-------- Task material --------
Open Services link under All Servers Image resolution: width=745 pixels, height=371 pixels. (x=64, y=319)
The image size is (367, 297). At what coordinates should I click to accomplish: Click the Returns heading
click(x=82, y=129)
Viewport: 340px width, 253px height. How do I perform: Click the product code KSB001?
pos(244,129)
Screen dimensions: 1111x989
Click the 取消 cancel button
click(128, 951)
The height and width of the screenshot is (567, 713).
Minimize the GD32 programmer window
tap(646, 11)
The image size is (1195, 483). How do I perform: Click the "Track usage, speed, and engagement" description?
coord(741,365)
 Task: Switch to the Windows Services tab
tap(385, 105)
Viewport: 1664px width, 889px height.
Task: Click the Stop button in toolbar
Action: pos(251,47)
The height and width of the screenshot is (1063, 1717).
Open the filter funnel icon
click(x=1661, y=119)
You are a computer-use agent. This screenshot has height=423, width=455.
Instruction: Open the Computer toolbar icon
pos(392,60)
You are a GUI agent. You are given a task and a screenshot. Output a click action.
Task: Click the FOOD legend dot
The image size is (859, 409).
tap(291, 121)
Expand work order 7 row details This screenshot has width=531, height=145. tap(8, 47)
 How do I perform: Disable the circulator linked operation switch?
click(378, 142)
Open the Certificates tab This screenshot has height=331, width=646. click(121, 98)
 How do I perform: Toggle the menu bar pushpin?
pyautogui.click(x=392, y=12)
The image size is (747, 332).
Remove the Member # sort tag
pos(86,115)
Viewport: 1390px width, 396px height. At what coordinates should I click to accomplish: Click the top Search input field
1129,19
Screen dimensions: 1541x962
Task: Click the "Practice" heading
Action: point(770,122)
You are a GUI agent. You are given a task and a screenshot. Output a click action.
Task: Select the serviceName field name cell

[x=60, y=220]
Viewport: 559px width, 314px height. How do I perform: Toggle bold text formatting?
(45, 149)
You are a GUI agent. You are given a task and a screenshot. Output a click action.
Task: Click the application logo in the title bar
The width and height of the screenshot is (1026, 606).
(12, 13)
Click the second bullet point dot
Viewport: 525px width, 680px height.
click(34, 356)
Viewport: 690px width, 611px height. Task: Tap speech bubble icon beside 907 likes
--------
▸ **Your instructions**:
Exact transcription of the records is all that is wanted.

▸ **Problem solution**:
Open Services link under All Servers Image resolution: width=745 pixels, height=371 pixels. (x=64, y=319)
The image size is (367, 297). At what coordinates should I click to accomplish: Click the Returns heading
click(x=82, y=129)
Viewport: 340px width, 253px height. How do I perform: Click the product code KSB001?
pos(244,129)
Screen dimensions: 1111x989
Click the 取消 cancel button
click(128, 951)
The height and width of the screenshot is (567, 713).
Minimize the GD32 programmer window
tap(646, 11)
The image size is (1195, 483). How do I perform: Click the "Track usage, speed, and engagement" description?
coord(741,365)
 Task: Switch to the Windows Services tab
tap(385, 105)
Viewport: 1664px width, 889px height.
Task: Click the Stop button in toolbar
Action: pos(251,47)
The height and width of the screenshot is (1063, 1717).
Open the filter funnel icon
click(x=1661, y=119)
You are a computer-use agent. This screenshot has height=423, width=455.
Instruction: Open the Computer toolbar icon
pos(392,60)
You are a GUI agent. You are given a task and a screenshot. Output a click action.
Task: Click the FOOD legend dot
The image size is (859, 409).
tap(291, 121)
Expand work order 7 row details This screenshot has width=531, height=145. tap(8, 47)
 How do I perform: Disable the circulator linked operation switch?
click(378, 142)
Open the Certificates tab This screenshot has height=331, width=646. click(121, 98)
 How do I perform: Toggle the menu bar pushpin?
pyautogui.click(x=392, y=12)
The image size is (747, 332).
Remove the Member # sort tag
pos(86,115)
Viewport: 1390px width, 396px height. At what coordinates should I click to accomplish: Click the top Search input field
1129,19
Screen dimensions: 1541x962
Task: Click the "Practice" heading
Action: point(770,122)
You are a GUI agent. You are given a task and a screenshot. Output a click action.
Task: Select the serviceName field name cell

[x=60, y=220]
Viewport: 559px width, 314px height. How do I perform: Toggle bold text formatting?
(45, 149)
You are a GUI agent. You are given a task and a screenshot. Output a click action.
Task: Click the application logo in the title bar
The width and height of the screenshot is (1026, 606).
(12, 13)
Click the second bullet point dot
Viewport: 525px width, 680px height.
click(34, 356)
Viewport: 690px width, 611px height. Task: Tap speech bubble icon beside 907 likes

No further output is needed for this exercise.